The juxtaposition of three news items on Feb. 20 lit up my Minnesota legislative history sensor.
The three: Several Republican legislators proposed to “reform” the Metropolitan Council into an unrecognizable assembly of local government elected officials. Another GOP combo said it will seek permission to divert the $929 million federal share of construction costs for Southwest light-rail transit — the Met Council’s headliner project — to highway improvements instead. (Fat chance, the feds said last week.)
And the Citizens League issued a new report, “Getting From Here to There: Funding Transit in the Region.” It might be deemed a sequel of sorts to the league’s 2016 report, “The Metropolitan Council: Recalibrating for the Future.”
How fitting that the Citizens League has taken the field and is again pitching ideas about regional services and governance, thought I — remembering that both the Metropolitan Council and Metro Transit can trace their origins to league reports in the 1960s. (A full catalog of the prolific policy outfit’s output through its 65-year history is available at citizensleague.org.)
And how coincidental that Mother Citizens League popped up with ideas to protect and renew her progeny on the very day that the Met Council and its pricey rail project came under Republican fire. How ironic, too, since back when, the legislators who took the nonpartisan group’s recommendations and ran with them were mostly Republicans.
Few of today’s Republicans are in love with the ideas that today’s league is offering on transit and the Met Council. The same can be said about DFLers.
But a lot of legislators don’t know much about the league or why they should care what its reports say. Like many who were young in the 20th century, the Citizens League has not been as vigorous in the 21st. Today’s legislators have seen too few of the good ideas that can arise when a mixed-bag collective of informed citizens spends a few months earnestly striving for solutions to public problems.

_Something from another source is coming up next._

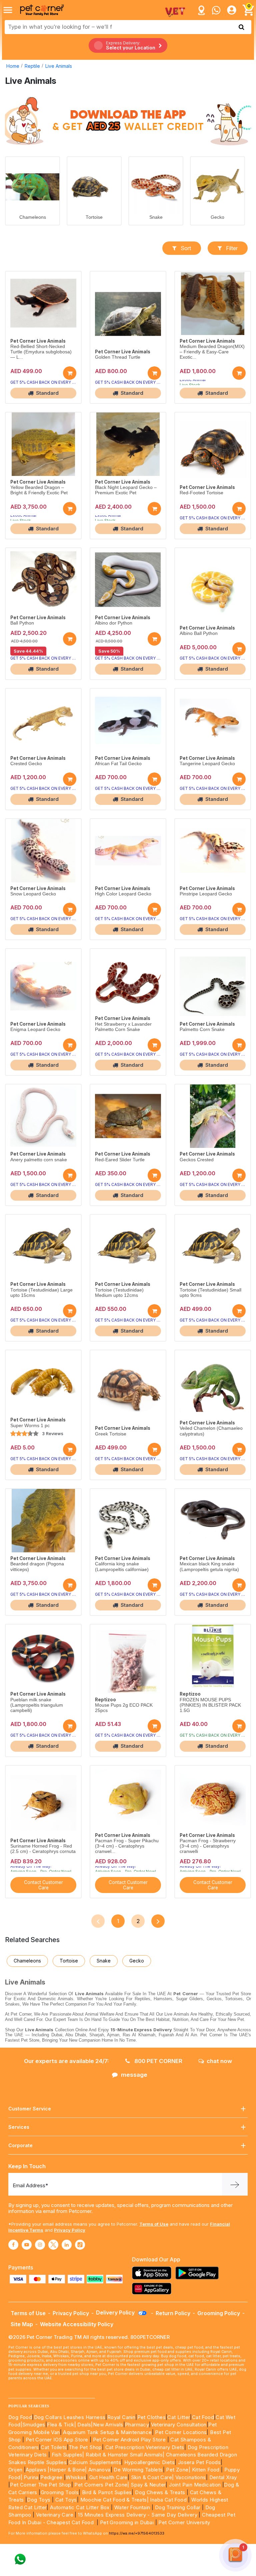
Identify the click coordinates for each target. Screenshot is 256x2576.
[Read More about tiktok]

The league’s timely willingness to wade into this session’s transit/Met Council fights ought to raise its profile at the State Capitol once more. My hunch is that come May, when the GOP-controlled Legislature and DFL governor are at loggerheads over the who and how of metro transit and governance, appreciation might grow for the Citizens League’s latest efforts. Its recommendations could be templates for compromise.
Here are some for-instances:
• The Metropolitan Council — now in its 50th year! — stands perennially accused of partisan bias for an understandable reason: All of its 16 members plus its chair are appointed by the governor, to terms that coincide with the governor’s.

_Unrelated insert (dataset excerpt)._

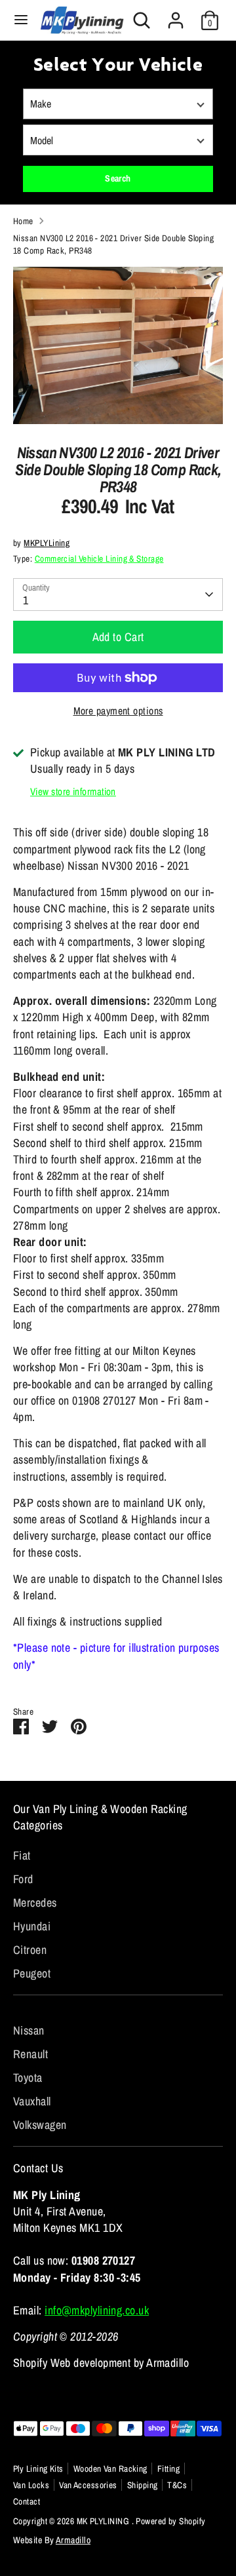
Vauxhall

The Citizens League recommends a change that sounds deceptively modest: staggered terms. With that change, not all council members would owe their seats to the same governor unless that governor had been elected for more than one term. The league also recommends a larger role for local governments in recommending council candidates to the governor. And it says candidates should be required to have experience in local government and/or administration of the public services the council provides — transit, housing, wastewater treatment, regional parks, development planning.
Those changes would tighten the council’s ties to local governments and loosen them to the governor, as the council’s critics desire. But they would avoid the conflicts of interest that would arise if, say, the council were reconstituted as an assembly of county board members.
• Republican legislators have been steadfast in resisting a metrowide sales tax increase for transit’s sake, as Gov. Mark Dayton proposes, to alleviate a growing deficit in transit budgets. The Citizens League recommends a quarter-cent transit tax in the seven-county metro area — but it also suggests another way to shore up Metro Transit’s sagging bottom line: a state takeover of Metro Mobility.
Metro Mobility is a federally mandated ride service for the disabled. Its costs are climbing in the 9-10 percent per year range as the share of disabled and elderly people in the population grows. Already it accounts for about 30 percent of Metro Transit’s projected $80 million deficit through mid-2019. Think of Metro Mobility as a human-services program rather than a transit service, the Citizens League says, and find room for it in the state’s human-services budget.
• Resistance to transit spending in general and light rail in particular has been greatest among Republican legislators who represent exurban districts, places that aren’t likely to see many buses or trains but can still be asked to pay for them. The Citizens League recommends a taxing policy that owns up to the reality that not every part of the metro area is well-served by transit. It would create a two-tiered sales tax, with a higher rate imposed by retailers who operate in the zone with denser service.
That idea may be closer to reality than the league’s task force anticipated. The move afoot this month to dissolve the five-county Counties Transit Improvement Board and let willing metro counties impose their own half-cent transit sales tax seems to be leading toward the creation of a “high transit tax zone, ” aka Hennepin and Ramsey counties.
Peter Bell, the former Metropolitan Council chair who chaired the league’s task force, said that bilateral county deal making is not quite what his panel had in mind. Rather, he said, it envisions the state reasserting control over transit funding policy for both operations and the construction of new lines, and ultimately for the whole state. It would then set a logical data- and formula-driven policy for transit taxation based on service density.
That sounds a lot like the notions about how government should operate that the Citizens League promulgated 50 years ago. Legislators listened then, knowing that the league “both reflects and cultivates the civic culture of Minnesota.” That’s the description of the Citizens League written 17 years ago by the late John Brandl, dean of the Humphrey School of Public Affairs.
Minnesota could use a little more civic culture cultivation today.